____ Supplied data

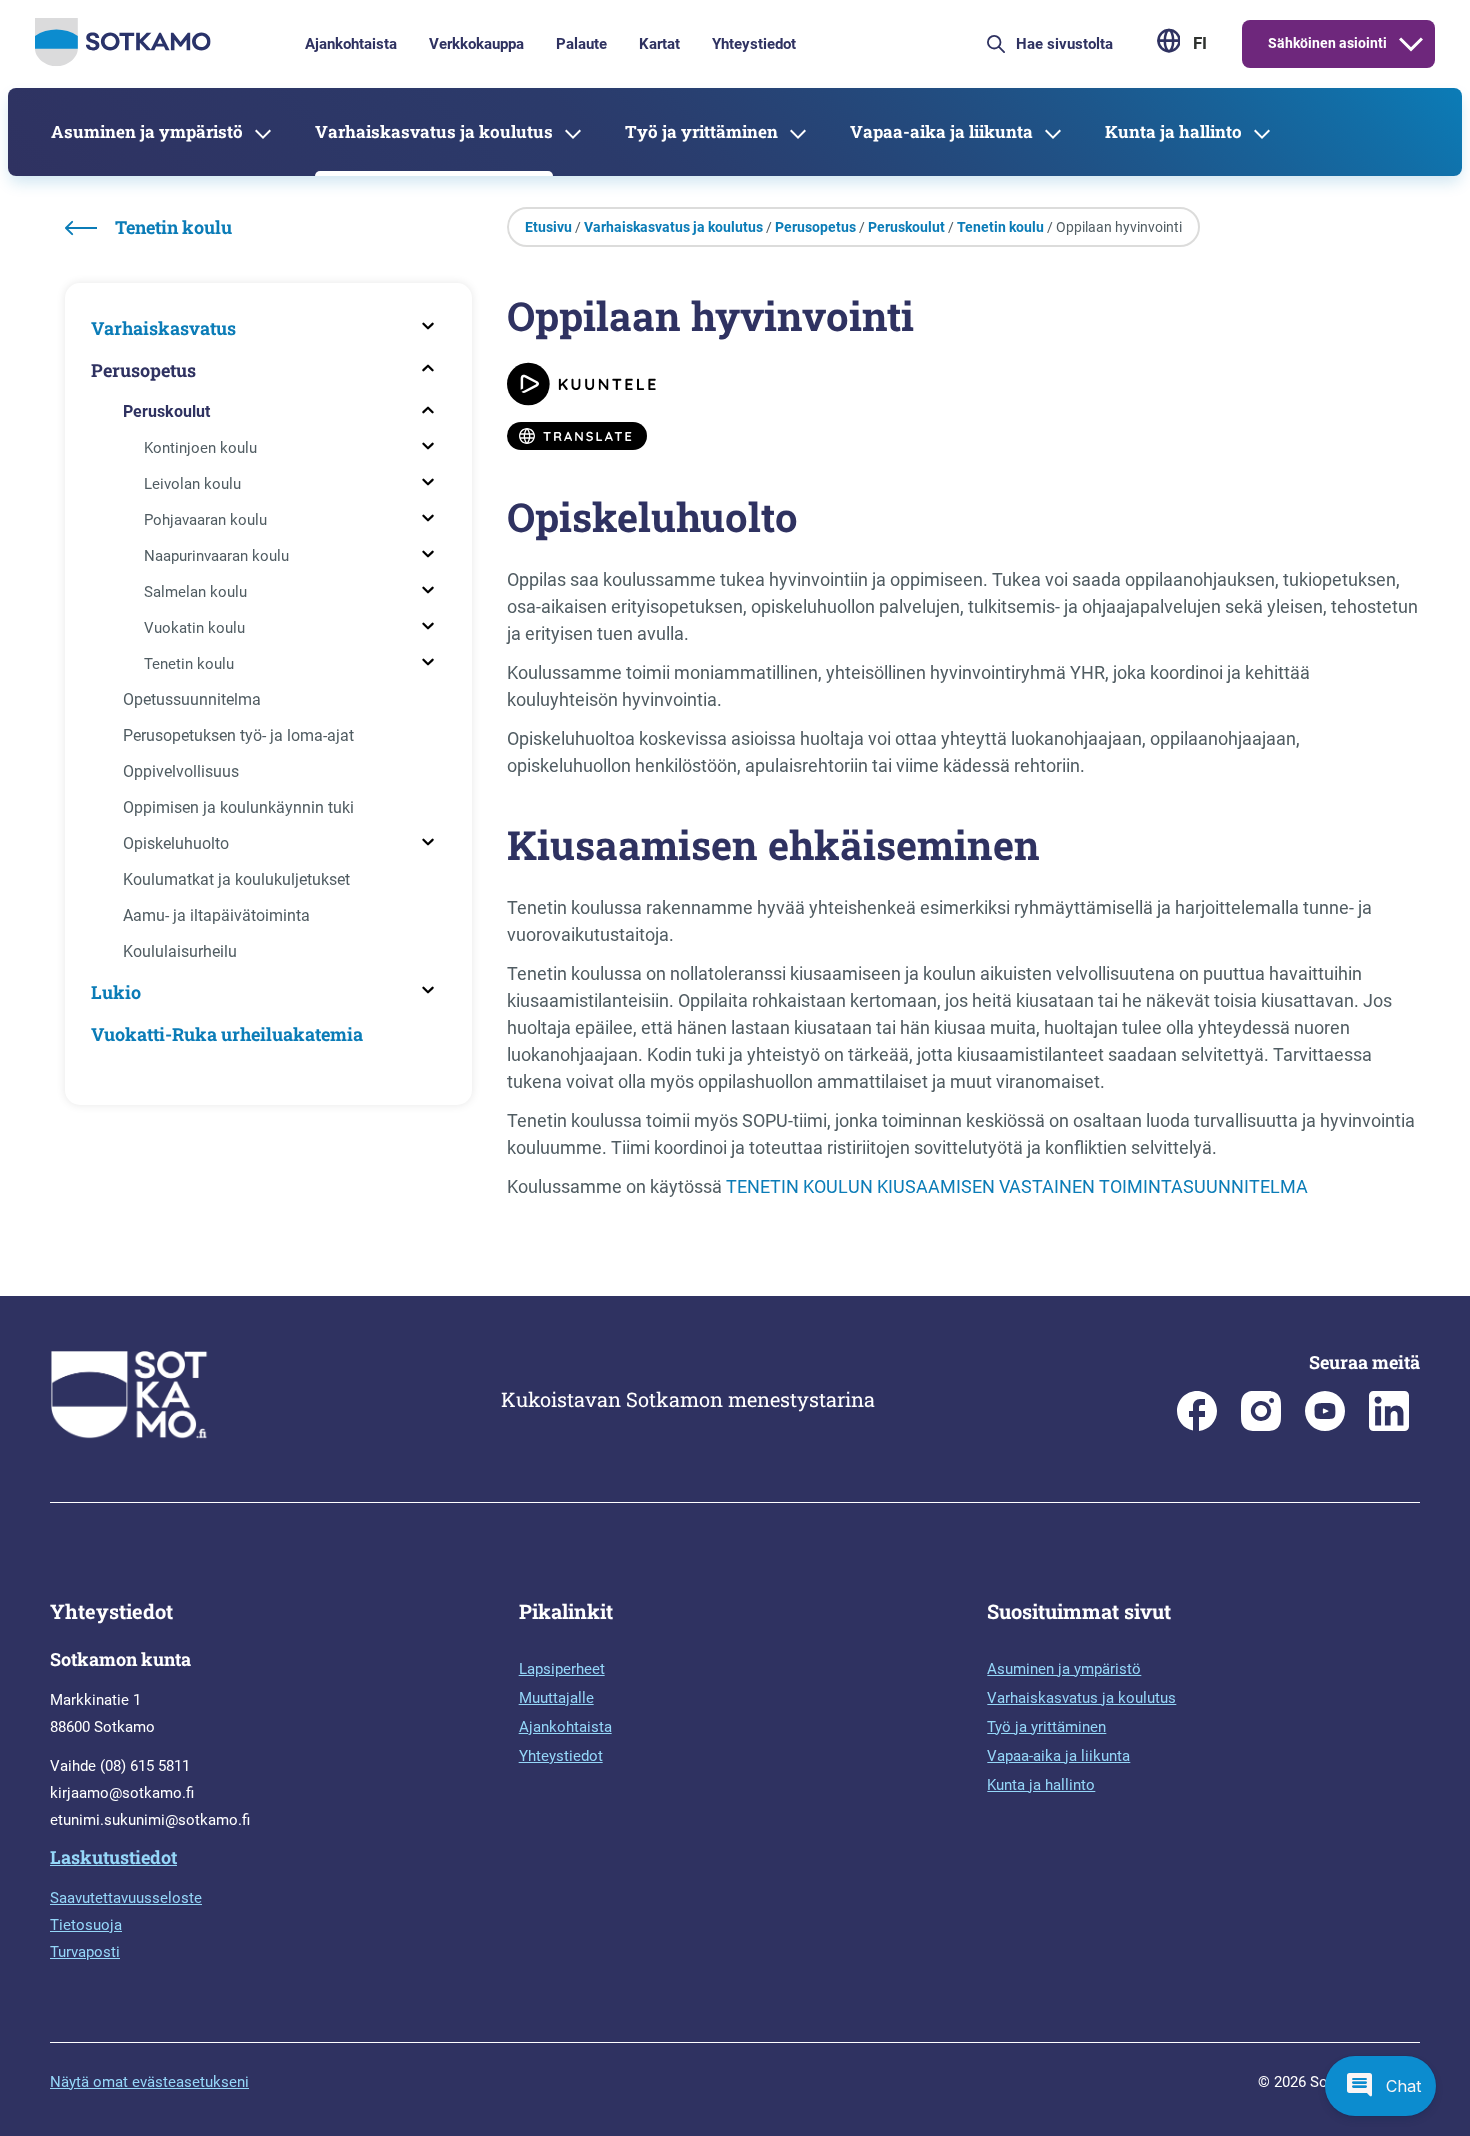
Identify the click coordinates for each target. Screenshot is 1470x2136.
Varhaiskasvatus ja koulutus (434, 131)
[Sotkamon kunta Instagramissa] (1261, 1426)
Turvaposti (85, 1952)
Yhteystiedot (754, 44)
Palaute (581, 44)
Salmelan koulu (195, 592)
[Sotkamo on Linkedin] (1389, 1426)
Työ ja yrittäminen (701, 131)
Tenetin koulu (189, 664)
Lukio (116, 992)
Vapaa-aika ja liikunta (941, 131)
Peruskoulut (166, 411)
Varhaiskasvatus (163, 328)
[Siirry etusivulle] (123, 61)
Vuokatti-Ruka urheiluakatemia (227, 1034)
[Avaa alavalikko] (1411, 44)
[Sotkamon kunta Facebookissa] (1197, 1426)
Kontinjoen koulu (200, 448)
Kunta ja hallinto (1173, 131)
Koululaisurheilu (180, 951)
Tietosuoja (86, 1925)
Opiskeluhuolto (176, 843)
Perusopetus (143, 370)
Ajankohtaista (351, 44)
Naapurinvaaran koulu (216, 556)
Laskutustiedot (113, 1857)
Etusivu (548, 227)
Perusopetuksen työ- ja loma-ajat (238, 735)
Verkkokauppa (476, 44)
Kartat (659, 44)
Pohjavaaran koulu (205, 520)
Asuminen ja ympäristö (147, 131)
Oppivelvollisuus (181, 771)
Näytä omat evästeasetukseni (149, 2082)
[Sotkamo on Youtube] (1325, 1426)
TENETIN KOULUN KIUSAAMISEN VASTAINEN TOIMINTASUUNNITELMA (1017, 1186)
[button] (1380, 2086)
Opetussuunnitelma (192, 699)
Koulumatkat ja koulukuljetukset (236, 879)
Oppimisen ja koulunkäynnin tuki (238, 807)
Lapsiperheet (562, 1669)
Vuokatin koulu (194, 628)
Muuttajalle (556, 1698)
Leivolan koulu (192, 484)
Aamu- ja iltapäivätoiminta (216, 915)
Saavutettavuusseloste (126, 1898)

________

■ Exercise prompt: Write out, without alteration, the line that contains "Peruskoulut (166, 411)" and all subsequent lines down to the end of the data above.

■ Answer to this problem:
Peruskoulut (166, 411)
Varhaiskasvatus (163, 328)
[Siirry etusivulle] (123, 61)
Vuokatti-Ruka urheiluakatemia (227, 1034)
[Avaa alavalikko] (1411, 44)
[Sotkamon kunta Facebookissa] (1197, 1426)
Kontinjoen koulu (200, 448)
Kunta ja hallinto (1173, 131)
Koululaisurheilu (180, 951)
Tietosuoja (86, 1925)
Opiskeluhuolto (176, 843)
Perusopetus (143, 370)
Ajankohtaista (351, 44)
Naapurinvaaran koulu (216, 556)
Laskutustiedot (113, 1857)
Etusivu (548, 227)
Perusopetuksen työ- ja loma-ajat (238, 735)
Verkkokauppa (476, 44)
Kartat (659, 44)
Pohjavaaran koulu (205, 520)
Asuminen ja ympäristö (147, 131)
Oppivelvollisuus (181, 771)
Näytä omat evästeasetukseni (149, 2082)
[Sotkamo on Youtube] (1325, 1426)
TENETIN KOULUN KIUSAAMISEN VASTAINEN TOIMINTASUUNNITELMA (1017, 1186)
[button] (1380, 2086)
Opetussuunnitelma (192, 699)
Koulumatkat ja koulukuljetukset (236, 879)
Oppimisen ja koulunkäynnin tuki (238, 807)
Lapsiperheet (562, 1669)
Vuokatin koulu (194, 628)
Muuttajalle (556, 1698)
Leivolan koulu (192, 484)
Aamu- ja iltapäivätoiminta (216, 915)
Saavutettavuusseloste (126, 1898)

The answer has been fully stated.